__WORK INSTRUCTIONS__:
Gather and copy every line below that contains the string "image".

=== DATA ROWS ===

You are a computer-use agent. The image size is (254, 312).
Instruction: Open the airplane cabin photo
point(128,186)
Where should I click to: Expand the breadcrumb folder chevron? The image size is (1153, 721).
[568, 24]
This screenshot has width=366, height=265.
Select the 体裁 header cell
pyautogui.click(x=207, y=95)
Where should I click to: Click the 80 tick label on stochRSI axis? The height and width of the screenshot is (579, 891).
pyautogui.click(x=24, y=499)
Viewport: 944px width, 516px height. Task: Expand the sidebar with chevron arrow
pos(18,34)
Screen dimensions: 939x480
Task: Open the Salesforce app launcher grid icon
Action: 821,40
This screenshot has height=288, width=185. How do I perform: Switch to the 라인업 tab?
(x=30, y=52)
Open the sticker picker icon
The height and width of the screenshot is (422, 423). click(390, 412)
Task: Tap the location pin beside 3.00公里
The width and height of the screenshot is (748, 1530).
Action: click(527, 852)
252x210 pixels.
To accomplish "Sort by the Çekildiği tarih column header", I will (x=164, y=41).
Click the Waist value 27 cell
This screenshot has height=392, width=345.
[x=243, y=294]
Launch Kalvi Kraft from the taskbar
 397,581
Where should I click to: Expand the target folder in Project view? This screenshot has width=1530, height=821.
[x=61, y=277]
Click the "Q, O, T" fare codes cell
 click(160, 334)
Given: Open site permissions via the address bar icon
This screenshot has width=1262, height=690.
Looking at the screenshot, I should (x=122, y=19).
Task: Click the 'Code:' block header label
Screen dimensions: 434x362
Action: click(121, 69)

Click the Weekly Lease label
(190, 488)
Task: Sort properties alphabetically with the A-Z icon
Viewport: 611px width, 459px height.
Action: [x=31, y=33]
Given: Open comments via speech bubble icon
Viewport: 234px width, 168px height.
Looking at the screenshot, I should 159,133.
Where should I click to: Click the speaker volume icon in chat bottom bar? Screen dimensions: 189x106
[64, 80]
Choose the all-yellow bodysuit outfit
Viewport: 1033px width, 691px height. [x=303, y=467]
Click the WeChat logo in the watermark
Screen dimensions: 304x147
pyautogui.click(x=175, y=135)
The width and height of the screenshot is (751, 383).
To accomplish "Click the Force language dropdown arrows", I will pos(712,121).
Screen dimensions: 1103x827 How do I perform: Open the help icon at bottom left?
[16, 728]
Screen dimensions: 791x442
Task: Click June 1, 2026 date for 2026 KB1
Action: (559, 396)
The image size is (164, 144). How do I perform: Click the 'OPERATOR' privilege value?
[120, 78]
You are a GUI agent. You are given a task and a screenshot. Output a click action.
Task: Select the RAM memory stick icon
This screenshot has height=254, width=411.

===

__WORKED SOLUTION__:
You are a computer-use agent. The image size is (254, 312).
Where should I click to: Expand the breadcrumb folder chevron? The image size is (1153, 721).
The image size is (164, 144). How do I perform: Click the 'OPERATOR' privilege value?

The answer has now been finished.